Given data Block Start
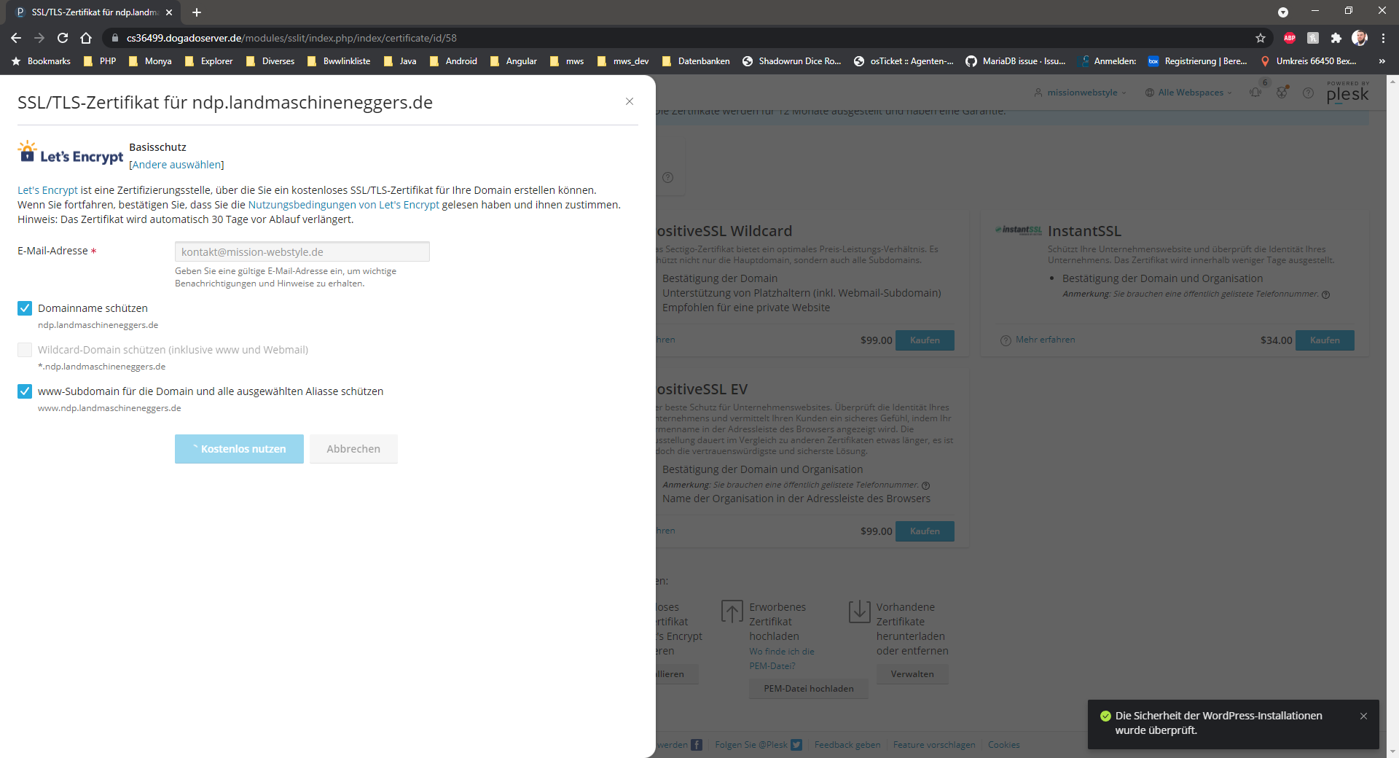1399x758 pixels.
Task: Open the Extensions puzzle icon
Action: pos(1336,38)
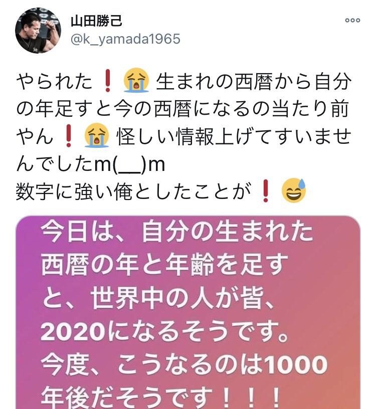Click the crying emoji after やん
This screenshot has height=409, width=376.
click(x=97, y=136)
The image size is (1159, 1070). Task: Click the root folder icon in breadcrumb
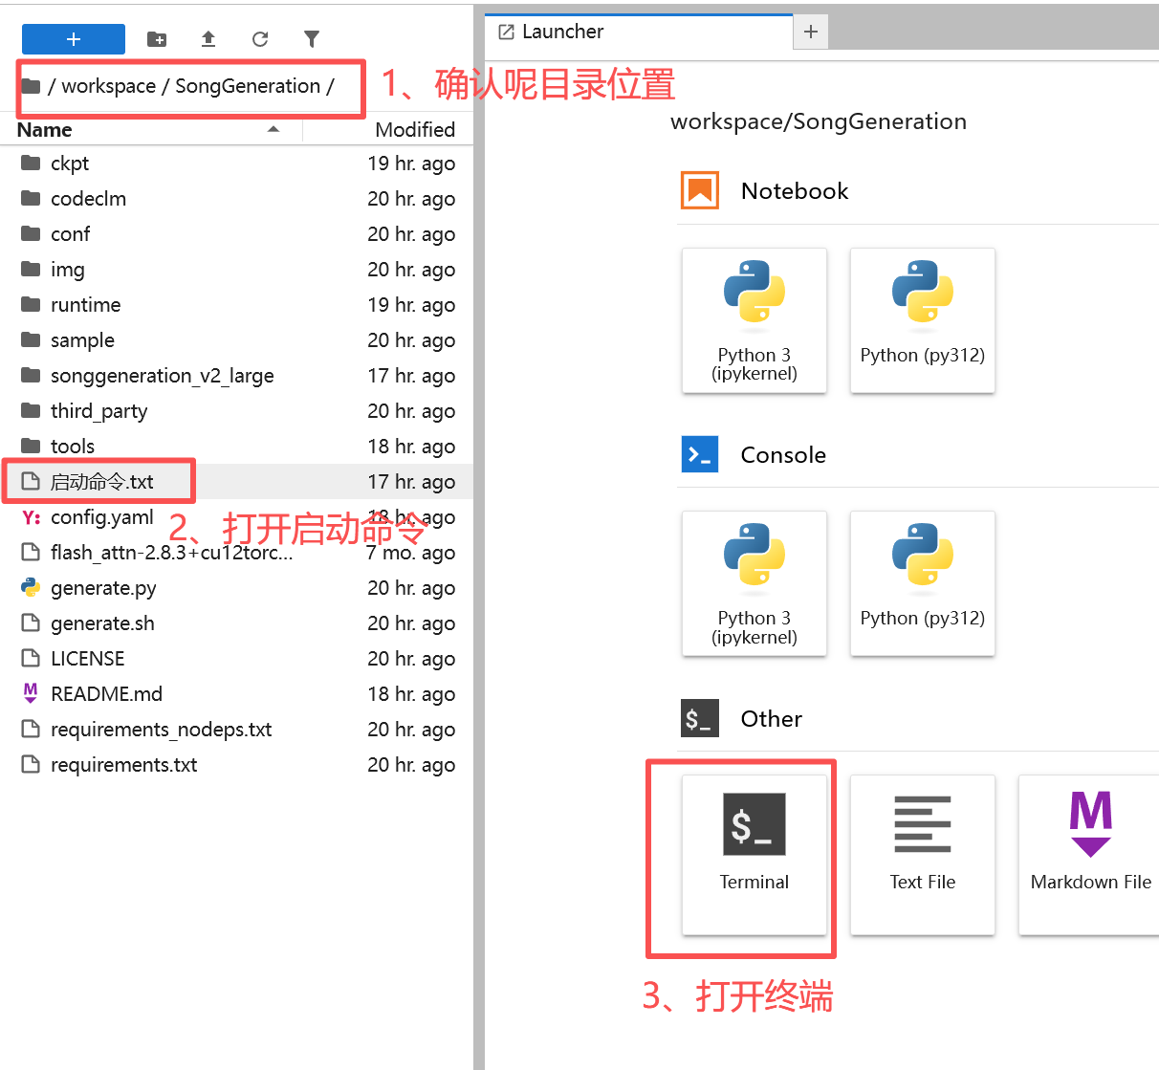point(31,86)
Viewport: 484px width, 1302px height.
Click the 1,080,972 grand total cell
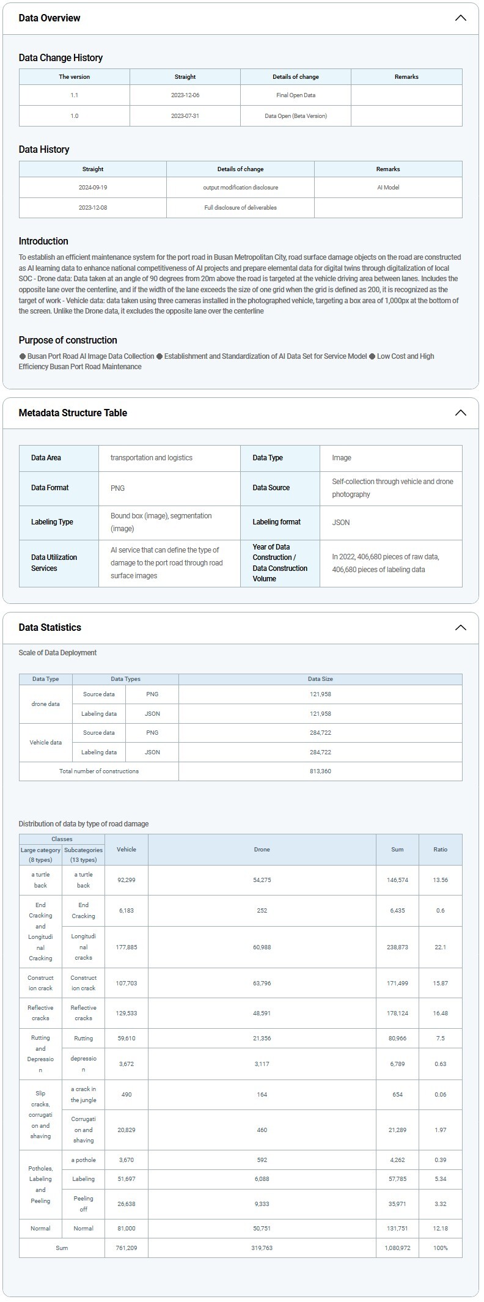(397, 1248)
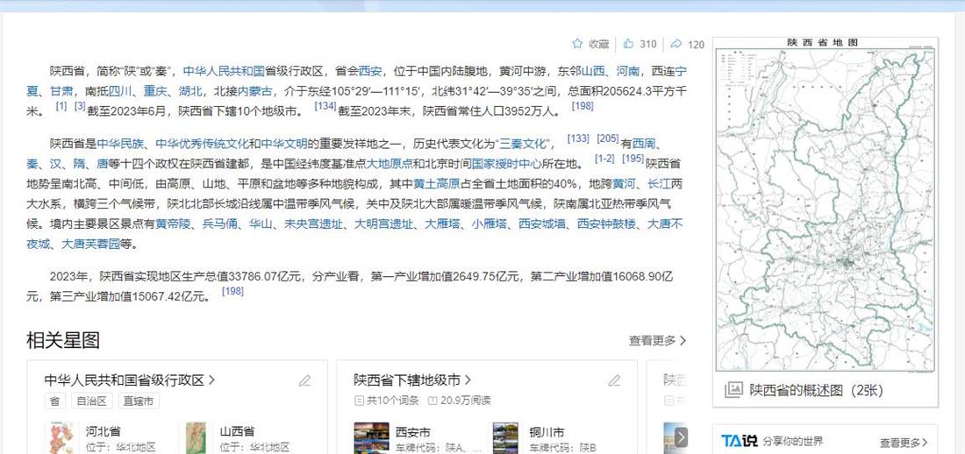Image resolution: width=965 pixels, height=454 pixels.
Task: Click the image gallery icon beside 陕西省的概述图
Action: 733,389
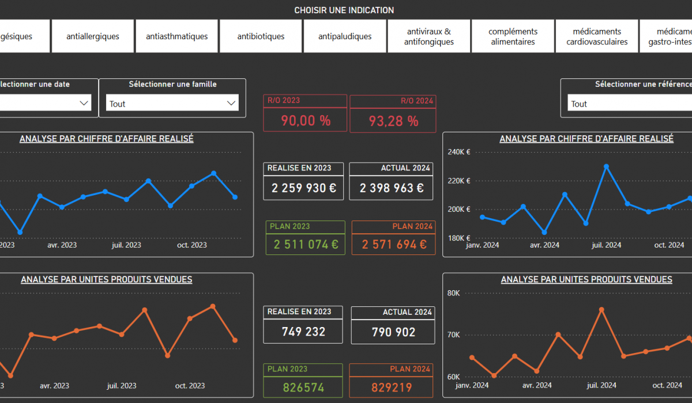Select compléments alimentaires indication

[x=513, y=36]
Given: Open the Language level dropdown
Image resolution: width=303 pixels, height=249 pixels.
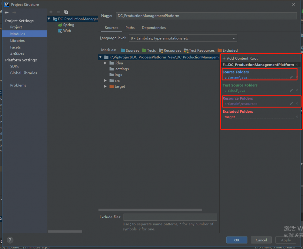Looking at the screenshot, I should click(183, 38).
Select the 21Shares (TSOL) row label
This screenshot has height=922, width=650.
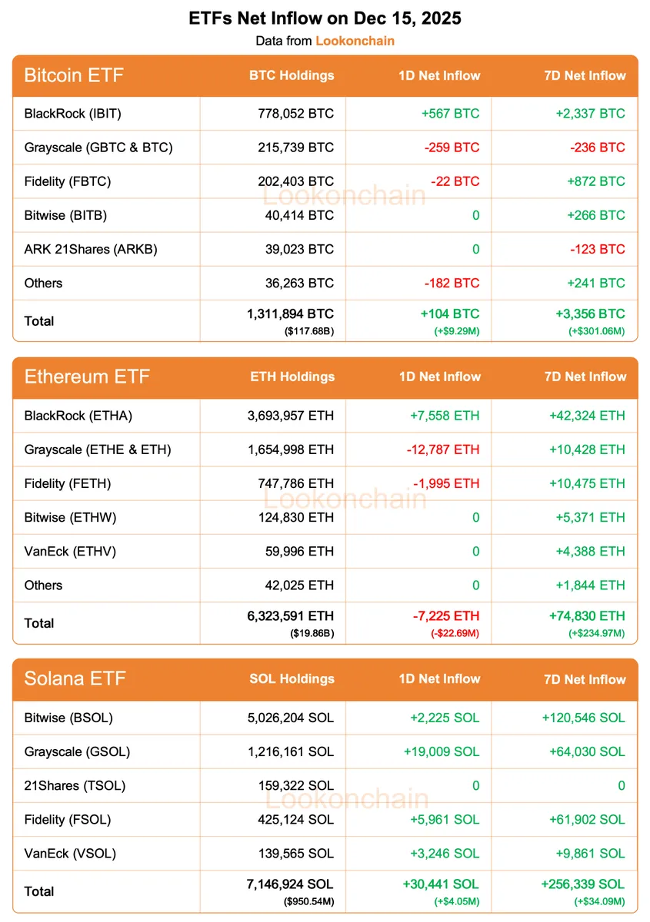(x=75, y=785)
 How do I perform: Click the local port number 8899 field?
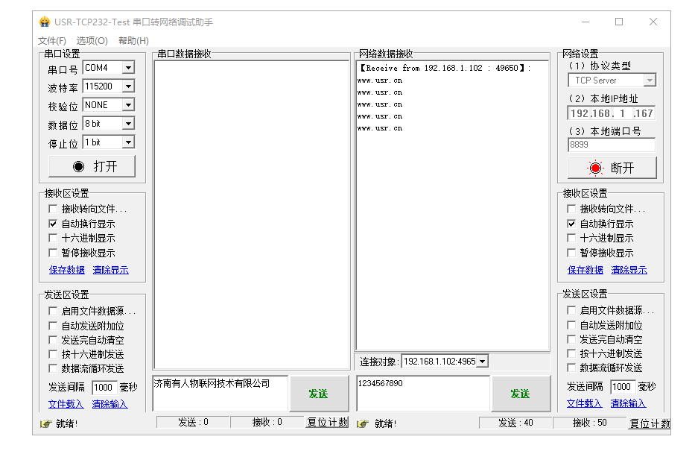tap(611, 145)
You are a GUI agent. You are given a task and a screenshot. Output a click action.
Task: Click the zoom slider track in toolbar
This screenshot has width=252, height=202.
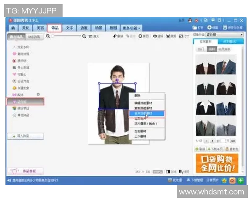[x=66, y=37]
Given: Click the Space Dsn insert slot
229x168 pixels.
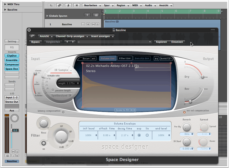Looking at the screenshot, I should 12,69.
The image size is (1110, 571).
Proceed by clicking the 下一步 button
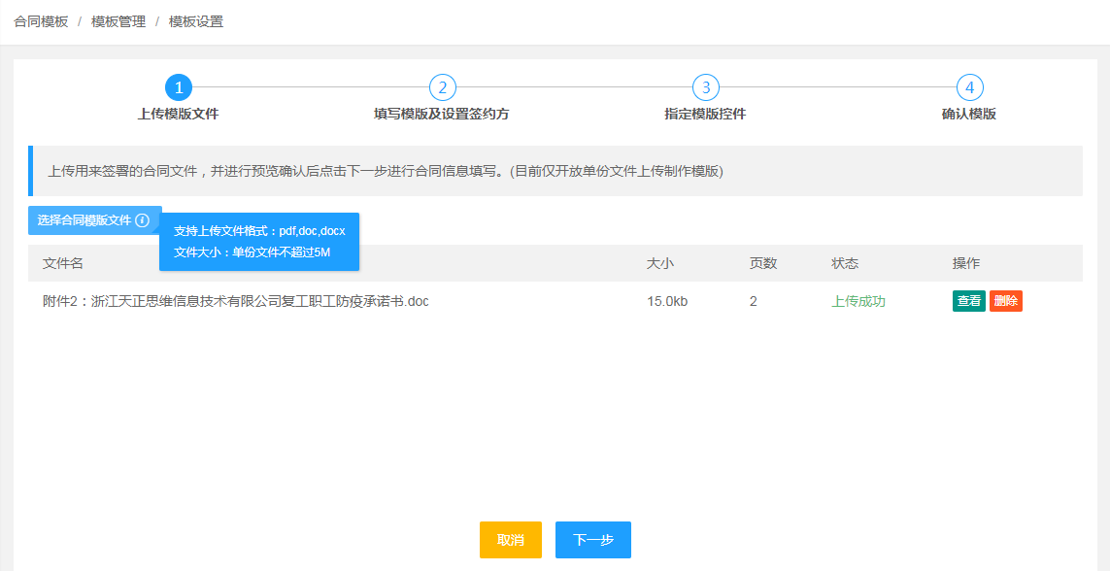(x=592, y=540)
Given data Block End
* [Problem to solve]:
Beginning with the line that contains "This screenshot has width=252, height=202." and ending with the last line of the data, restate each line word for word. Exclude the pictures.

* [Answer to this problem]:
This screenshot has width=252, height=202.
[x=66, y=37]
Given: Click the Space Dsn insert slot
229x168 pixels.
Looking at the screenshot, I should 12,69.
The image size is (1110, 571).
Proceed by clicking the 下一步 button
(x=592, y=540)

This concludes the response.